Surfers Paradise Meter Maids are bikini-clad women who operate in Surfers Paradise — a surfing, entertainment and tourism centre on the Gold Coast of Queensland, Australia. Unlike other meter maids, who issue parking tickets to motorists when they overstay, Gold Coast meter maids put money into parking meters which might otherwise expire, preventing vehicle owners from incurring a fine. After the introduction of pay-and-display parking meters they took on the task of explaining to motorists how the machines work.

==Origins==
The Surfers Paradise meter maids were first instituted by entrepreneur Bernie Elsey in 1965, through the Surfers Paradise Progress Association, which was opposed to the introduction of parking meters by the Gold Coast City Council. The meter maids carried a gold bag of sixpences to top-up expired meters, thereby saving motorists from a £1 fine. The women left a card stating: "You have just been saved from a parking fine by the Surfers Paradise Meter Maids".

The activities of the meter maids were controversial because feeding parking meters was illegal.
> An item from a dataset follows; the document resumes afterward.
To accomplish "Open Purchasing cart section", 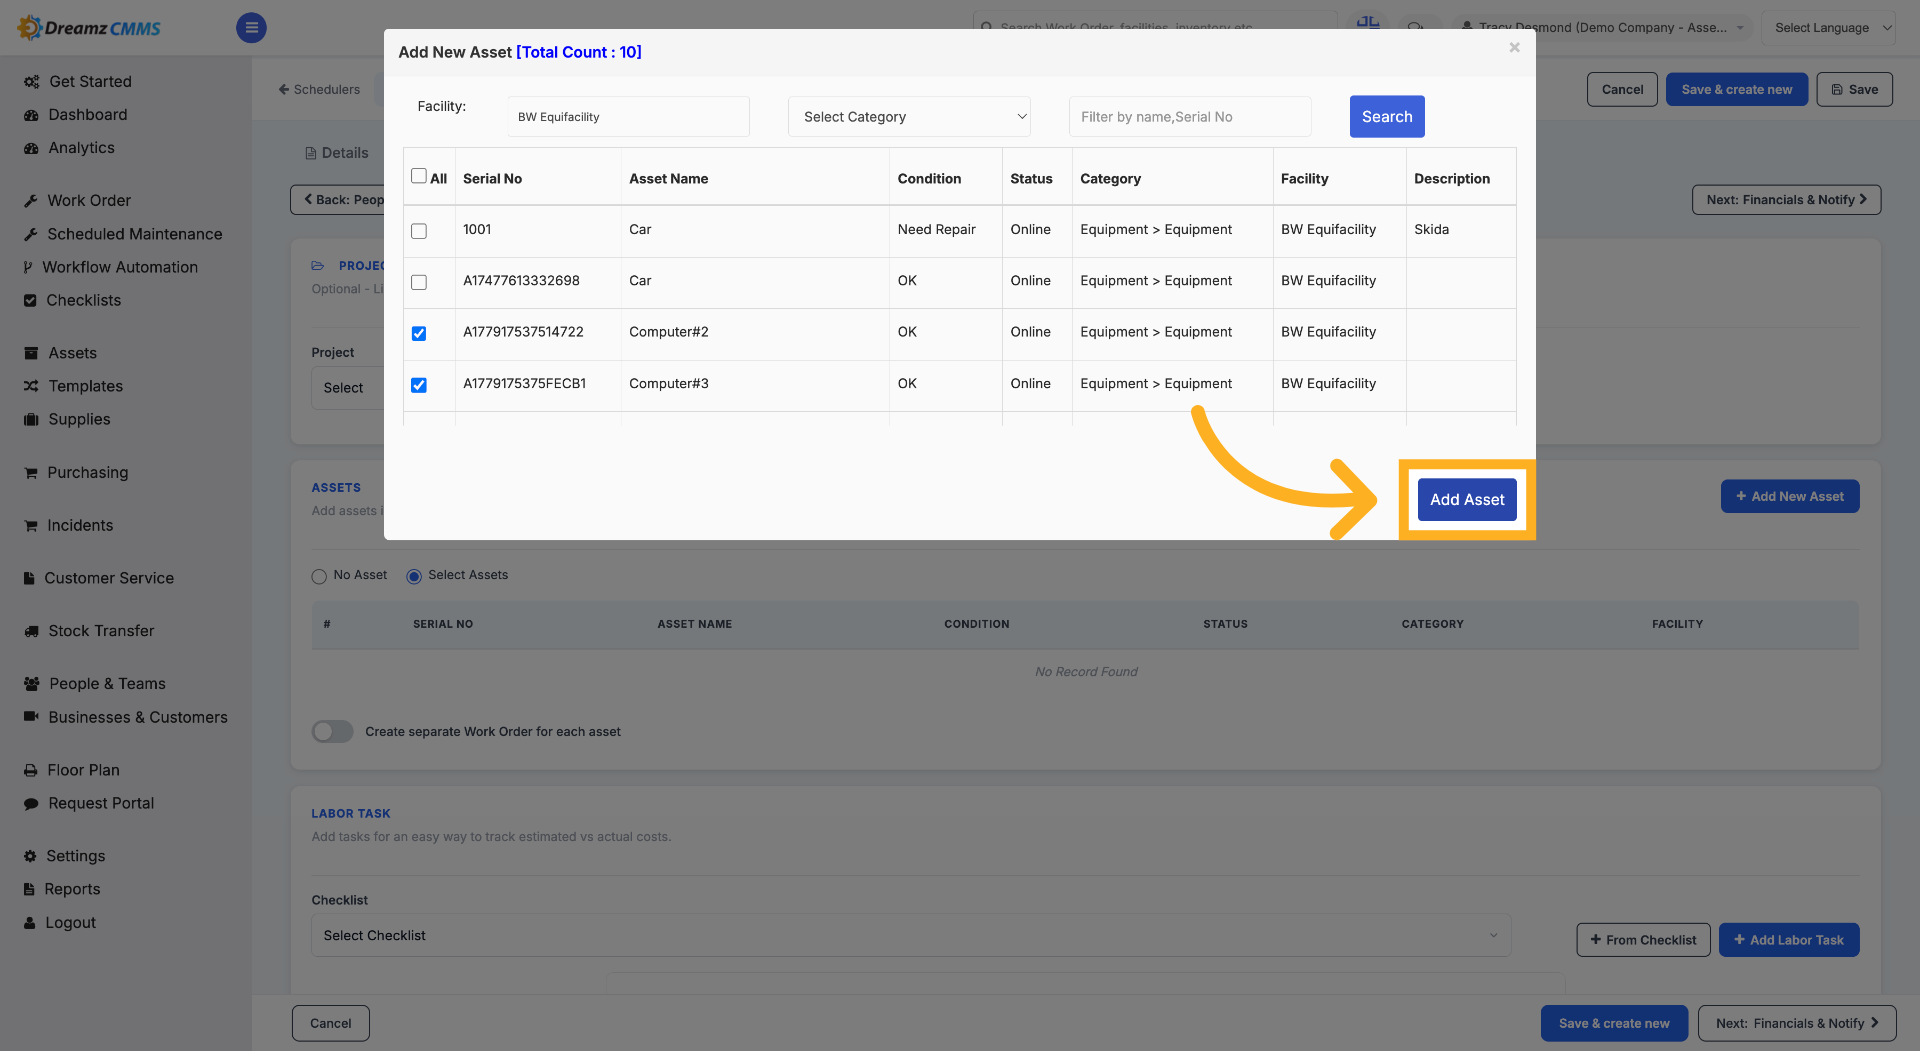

The council, however, decided to ignore the offence because the maids were providing such good publicity for the area. The first maid, Annette Welch, was disinherited by her grandmother for working in that way, but went on to marry the manager of a real estate firm in Surfers Paradise. Many women who worked as meter maids went on to have careers as models after the initial exposure.

==Later developments==
At the outset, the maids' uniform was a gold lamé bikini and a tiara. That has now evolved into a gold lycra bikini and an Akubra hat — a traditional Australian bush hat. Maids usually have a sash emblazoned with "Surfers Paradise Meter Maids" or the like, and white knee-length boots are sometimes worn. Advertising is carried on the uniform to provide income. The maids, however, have had ongoing financial problems since the council forbade them from selling merchandise on its land, such as keyrings, calendars and "stubby holders" for beer bottles.

When a cyclone which devastated the area in 1967 caused a decline in tourism, the then mayor of the Gold Coast, Bruce Small, toured Australia with a group of maids to promote the area. For a while the maids were sponsored by the local chamber of commerce, but that stopped in 1990 when maids Roberta Aitchison and Melinda Stewart appeared in Penthouse. Aitchison and Stewart then set up a business to continue the service, but a rival organisation was established by Lisa Hassan. A legal battle erupted a few years later when Aitchison was sued by Hassan for distributing a video of her performing a striptease. In 2009, Aitchison bought Hassan out. A museum now exists to record the history of Gold Coast's meter maids.

==Criticism==
There has been persistent criticism that the scantily-clad meter maids are an anachronism and an embarrassment. In the early 2000s, some local business owners recruited 10 women as "tourism ambassadors" — dressed in khaki shirts and shorts, and sensible shoes — to patrol the beach-front, distributing surf safety advice and free sunscreen. In 2010, Gold Coast Tourism revealed plans to have the maids travel around Australia to promote the Gold Coast, but in much less revealing outfits. Roberta Aitchison was quoted as querying the idea, saying that the maids' distinctive swimsuits were integral to their image. There have been efforts to introduce male equivalent meter boys.